# Records supplied start

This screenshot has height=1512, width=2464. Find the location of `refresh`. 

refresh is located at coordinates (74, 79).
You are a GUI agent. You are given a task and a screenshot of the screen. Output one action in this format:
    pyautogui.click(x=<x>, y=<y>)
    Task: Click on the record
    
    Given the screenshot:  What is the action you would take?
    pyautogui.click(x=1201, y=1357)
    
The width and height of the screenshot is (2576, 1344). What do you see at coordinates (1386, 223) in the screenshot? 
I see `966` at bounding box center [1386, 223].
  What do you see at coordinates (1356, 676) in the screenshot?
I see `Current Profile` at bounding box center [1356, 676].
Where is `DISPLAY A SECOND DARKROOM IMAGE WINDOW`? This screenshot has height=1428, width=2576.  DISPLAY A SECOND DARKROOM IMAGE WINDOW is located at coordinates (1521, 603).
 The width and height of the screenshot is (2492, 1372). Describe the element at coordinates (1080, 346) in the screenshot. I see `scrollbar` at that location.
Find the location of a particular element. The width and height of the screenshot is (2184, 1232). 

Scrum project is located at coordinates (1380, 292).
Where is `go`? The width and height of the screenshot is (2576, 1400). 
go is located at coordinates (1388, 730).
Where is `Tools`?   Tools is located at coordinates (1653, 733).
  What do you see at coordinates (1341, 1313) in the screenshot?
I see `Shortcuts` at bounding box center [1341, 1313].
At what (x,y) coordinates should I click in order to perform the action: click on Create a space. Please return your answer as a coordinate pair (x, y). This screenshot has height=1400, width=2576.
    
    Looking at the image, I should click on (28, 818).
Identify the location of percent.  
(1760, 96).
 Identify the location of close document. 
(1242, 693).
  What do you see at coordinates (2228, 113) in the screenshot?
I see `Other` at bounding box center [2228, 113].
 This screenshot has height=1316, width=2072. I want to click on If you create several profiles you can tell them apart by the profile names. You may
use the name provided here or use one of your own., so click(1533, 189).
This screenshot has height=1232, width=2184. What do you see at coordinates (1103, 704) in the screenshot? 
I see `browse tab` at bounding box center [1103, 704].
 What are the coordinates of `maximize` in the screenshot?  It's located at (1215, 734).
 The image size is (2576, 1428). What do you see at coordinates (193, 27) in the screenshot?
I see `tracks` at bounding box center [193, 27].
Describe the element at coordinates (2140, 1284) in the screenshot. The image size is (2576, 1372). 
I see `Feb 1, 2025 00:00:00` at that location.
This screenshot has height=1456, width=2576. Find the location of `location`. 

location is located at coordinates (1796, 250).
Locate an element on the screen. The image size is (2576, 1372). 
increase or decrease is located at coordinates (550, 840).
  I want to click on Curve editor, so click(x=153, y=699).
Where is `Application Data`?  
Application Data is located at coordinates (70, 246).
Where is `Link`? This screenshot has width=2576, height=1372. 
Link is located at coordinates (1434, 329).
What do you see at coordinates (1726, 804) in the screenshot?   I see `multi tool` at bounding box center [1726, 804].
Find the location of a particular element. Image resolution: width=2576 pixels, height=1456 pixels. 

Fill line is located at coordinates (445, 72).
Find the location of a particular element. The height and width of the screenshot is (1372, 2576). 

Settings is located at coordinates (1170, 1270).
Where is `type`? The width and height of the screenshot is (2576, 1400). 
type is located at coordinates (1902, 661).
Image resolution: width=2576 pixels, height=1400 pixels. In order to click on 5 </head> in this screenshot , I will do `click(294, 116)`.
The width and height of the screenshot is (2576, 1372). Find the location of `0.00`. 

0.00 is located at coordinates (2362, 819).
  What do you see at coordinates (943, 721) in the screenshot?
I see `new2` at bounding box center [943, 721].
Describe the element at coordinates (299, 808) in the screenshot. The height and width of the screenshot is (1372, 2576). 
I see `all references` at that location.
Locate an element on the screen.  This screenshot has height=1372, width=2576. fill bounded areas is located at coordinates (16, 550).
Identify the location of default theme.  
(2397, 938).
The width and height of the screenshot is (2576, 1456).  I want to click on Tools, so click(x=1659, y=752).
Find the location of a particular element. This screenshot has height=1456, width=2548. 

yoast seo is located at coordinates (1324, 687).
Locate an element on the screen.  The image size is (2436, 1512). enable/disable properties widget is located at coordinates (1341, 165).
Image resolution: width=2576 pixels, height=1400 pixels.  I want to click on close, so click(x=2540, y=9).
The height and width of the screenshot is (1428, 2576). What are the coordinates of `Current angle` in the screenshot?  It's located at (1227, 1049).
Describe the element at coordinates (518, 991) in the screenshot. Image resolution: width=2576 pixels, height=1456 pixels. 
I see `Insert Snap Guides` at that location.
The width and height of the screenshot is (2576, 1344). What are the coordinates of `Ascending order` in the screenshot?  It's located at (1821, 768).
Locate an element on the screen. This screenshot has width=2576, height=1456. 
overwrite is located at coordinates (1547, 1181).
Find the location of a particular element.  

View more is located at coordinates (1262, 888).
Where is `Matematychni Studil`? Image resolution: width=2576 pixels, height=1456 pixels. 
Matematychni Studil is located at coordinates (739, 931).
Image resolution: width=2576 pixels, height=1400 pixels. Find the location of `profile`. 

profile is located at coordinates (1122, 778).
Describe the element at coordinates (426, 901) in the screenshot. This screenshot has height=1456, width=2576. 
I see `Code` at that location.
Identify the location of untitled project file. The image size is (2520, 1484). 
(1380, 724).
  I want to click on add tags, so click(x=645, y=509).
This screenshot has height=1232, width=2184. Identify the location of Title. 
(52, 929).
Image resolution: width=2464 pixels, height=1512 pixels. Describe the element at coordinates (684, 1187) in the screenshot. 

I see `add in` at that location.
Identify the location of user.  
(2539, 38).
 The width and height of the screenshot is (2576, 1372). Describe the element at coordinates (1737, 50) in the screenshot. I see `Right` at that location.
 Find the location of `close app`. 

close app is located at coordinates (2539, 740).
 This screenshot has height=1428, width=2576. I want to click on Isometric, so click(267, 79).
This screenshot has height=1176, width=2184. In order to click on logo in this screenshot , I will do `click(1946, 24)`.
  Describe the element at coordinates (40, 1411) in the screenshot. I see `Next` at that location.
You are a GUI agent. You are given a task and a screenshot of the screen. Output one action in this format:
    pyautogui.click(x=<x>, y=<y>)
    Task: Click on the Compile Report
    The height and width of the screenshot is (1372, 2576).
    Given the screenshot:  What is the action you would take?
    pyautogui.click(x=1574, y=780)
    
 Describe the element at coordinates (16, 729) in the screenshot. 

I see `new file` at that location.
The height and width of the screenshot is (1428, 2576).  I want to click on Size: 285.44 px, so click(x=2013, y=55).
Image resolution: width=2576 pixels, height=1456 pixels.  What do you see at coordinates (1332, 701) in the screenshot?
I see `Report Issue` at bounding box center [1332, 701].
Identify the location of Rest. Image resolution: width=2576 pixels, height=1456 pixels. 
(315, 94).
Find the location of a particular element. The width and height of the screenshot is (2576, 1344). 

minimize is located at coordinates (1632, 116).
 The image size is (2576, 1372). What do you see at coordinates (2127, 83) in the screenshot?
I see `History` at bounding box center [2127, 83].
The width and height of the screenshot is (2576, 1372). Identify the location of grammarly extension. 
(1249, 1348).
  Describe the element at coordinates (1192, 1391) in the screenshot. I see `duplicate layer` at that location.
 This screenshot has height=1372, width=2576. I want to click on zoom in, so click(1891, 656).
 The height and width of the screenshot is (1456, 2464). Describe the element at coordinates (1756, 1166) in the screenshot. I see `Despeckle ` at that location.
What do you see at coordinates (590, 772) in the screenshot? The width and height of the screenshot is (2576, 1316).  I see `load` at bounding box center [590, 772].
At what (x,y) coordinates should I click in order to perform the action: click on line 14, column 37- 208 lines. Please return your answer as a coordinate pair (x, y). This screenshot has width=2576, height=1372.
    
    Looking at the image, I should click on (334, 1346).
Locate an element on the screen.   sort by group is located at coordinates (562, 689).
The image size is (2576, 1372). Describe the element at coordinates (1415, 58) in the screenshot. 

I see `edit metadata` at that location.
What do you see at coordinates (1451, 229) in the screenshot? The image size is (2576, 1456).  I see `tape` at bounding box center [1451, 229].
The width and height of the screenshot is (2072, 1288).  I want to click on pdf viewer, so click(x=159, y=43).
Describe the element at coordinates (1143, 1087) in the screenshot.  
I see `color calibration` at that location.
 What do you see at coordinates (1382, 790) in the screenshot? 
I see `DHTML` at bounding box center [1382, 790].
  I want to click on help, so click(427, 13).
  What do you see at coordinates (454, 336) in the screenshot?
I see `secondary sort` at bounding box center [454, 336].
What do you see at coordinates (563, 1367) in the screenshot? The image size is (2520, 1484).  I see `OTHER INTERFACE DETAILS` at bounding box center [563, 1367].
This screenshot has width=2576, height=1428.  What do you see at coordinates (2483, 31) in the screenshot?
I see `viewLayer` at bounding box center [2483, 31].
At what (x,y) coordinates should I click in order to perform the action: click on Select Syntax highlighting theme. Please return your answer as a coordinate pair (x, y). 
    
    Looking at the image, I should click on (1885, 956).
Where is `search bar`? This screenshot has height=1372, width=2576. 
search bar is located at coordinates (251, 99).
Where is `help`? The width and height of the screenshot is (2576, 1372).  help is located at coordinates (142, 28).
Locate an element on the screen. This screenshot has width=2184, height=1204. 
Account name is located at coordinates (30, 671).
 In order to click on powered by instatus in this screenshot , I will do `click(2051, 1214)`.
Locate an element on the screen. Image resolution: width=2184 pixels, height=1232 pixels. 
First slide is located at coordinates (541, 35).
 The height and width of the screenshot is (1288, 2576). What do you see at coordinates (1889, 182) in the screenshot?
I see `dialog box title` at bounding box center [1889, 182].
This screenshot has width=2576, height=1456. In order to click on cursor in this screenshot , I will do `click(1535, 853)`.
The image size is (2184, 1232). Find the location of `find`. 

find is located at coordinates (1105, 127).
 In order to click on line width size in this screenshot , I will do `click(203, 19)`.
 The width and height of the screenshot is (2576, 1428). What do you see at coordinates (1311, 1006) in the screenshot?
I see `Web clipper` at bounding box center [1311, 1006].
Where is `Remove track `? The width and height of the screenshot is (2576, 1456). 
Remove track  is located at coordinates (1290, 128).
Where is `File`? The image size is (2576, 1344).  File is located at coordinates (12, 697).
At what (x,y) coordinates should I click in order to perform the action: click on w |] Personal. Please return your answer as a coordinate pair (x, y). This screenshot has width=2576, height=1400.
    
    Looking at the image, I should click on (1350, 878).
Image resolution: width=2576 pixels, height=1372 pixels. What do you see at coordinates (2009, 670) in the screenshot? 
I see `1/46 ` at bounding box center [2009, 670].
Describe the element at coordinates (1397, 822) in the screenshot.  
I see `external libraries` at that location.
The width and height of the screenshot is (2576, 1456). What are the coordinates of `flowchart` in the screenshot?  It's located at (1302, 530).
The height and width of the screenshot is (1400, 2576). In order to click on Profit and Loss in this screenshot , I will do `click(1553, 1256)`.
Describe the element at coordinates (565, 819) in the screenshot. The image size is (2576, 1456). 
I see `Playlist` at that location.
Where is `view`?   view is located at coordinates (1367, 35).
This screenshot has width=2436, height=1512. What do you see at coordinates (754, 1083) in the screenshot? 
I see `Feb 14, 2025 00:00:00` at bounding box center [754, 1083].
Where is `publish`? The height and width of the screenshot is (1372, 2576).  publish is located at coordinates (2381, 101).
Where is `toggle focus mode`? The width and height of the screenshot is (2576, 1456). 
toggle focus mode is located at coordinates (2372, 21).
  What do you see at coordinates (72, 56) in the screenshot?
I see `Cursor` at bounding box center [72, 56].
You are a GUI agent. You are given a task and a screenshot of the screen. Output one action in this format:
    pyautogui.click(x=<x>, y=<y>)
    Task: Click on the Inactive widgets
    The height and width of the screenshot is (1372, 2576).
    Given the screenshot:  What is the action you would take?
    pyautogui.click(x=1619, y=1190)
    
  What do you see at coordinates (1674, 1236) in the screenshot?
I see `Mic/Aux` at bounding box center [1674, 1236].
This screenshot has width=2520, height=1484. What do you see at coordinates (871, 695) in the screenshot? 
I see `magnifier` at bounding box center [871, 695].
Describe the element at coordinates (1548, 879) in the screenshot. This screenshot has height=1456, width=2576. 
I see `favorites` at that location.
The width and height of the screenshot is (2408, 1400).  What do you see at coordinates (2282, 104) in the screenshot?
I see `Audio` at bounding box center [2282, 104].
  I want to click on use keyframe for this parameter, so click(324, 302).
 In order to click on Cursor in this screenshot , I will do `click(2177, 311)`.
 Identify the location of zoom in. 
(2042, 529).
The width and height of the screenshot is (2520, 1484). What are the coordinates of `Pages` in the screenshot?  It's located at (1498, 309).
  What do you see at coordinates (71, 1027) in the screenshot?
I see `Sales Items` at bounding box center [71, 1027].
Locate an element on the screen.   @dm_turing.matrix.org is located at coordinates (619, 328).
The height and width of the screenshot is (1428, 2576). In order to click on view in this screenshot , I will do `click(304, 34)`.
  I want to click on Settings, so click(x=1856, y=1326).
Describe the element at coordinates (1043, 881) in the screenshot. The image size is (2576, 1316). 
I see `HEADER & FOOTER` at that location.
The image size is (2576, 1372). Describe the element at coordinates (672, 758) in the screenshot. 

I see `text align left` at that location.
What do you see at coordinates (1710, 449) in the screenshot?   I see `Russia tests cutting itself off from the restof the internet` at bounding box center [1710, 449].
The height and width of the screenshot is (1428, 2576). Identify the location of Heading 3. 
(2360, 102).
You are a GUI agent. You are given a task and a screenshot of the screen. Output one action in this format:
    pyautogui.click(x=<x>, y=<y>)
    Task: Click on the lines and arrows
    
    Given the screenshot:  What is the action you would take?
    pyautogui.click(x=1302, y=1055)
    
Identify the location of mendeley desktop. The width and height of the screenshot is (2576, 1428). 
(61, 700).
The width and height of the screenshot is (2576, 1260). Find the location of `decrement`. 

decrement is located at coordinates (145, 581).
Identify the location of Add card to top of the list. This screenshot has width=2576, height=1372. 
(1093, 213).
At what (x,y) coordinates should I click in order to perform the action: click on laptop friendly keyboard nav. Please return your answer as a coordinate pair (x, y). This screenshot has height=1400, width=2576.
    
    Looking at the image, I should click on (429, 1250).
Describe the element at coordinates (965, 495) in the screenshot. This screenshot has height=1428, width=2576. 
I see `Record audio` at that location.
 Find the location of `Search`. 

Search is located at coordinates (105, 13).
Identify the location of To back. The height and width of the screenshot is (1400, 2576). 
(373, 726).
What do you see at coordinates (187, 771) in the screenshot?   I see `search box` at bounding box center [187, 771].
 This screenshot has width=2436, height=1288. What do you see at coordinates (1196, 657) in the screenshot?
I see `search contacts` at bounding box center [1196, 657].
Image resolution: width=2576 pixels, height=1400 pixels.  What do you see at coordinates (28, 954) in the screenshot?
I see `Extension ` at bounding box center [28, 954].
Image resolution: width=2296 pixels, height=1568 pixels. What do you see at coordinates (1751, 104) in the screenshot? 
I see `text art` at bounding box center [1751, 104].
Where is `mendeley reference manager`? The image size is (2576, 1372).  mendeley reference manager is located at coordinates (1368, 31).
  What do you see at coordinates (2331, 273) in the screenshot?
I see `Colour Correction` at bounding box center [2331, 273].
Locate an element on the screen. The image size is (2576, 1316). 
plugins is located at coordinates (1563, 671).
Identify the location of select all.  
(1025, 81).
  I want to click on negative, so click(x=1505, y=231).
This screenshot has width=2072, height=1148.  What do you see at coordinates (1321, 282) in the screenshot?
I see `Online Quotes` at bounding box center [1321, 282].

# Records supplied end

Given request | Reproduce the records above word for word, from the line containing "Describe the element at coordinates (299, 808)" through the line containing "overwrite is located", inclusive.

Exercise response |
Describe the element at coordinates (299, 808) in the screenshot. The height and width of the screenshot is (1372, 2576). 
I see `all references` at that location.
Locate an element on the screen.  This screenshot has height=1372, width=2576. fill bounded areas is located at coordinates (16, 550).
Identify the location of default theme.  
(2397, 938).
The width and height of the screenshot is (2576, 1456).  I want to click on Tools, so click(x=1659, y=752).
Find the location of a particular element. This screenshot has height=1456, width=2548. 

yoast seo is located at coordinates (1324, 687).
Locate an element on the screen.  The image size is (2436, 1512). enable/disable properties widget is located at coordinates (1341, 165).
Image resolution: width=2576 pixels, height=1400 pixels.  I want to click on close, so click(x=2540, y=9).
The height and width of the screenshot is (1428, 2576). What are the coordinates of `Current angle` in the screenshot?  It's located at (1227, 1049).
Describe the element at coordinates (518, 991) in the screenshot. Image resolution: width=2576 pixels, height=1456 pixels. 
I see `Insert Snap Guides` at that location.
The width and height of the screenshot is (2576, 1344). What are the coordinates of `Ascending order` in the screenshot?  It's located at (1821, 768).
Locate an element on the screen. This screenshot has width=2576, height=1456. 
overwrite is located at coordinates (1547, 1181).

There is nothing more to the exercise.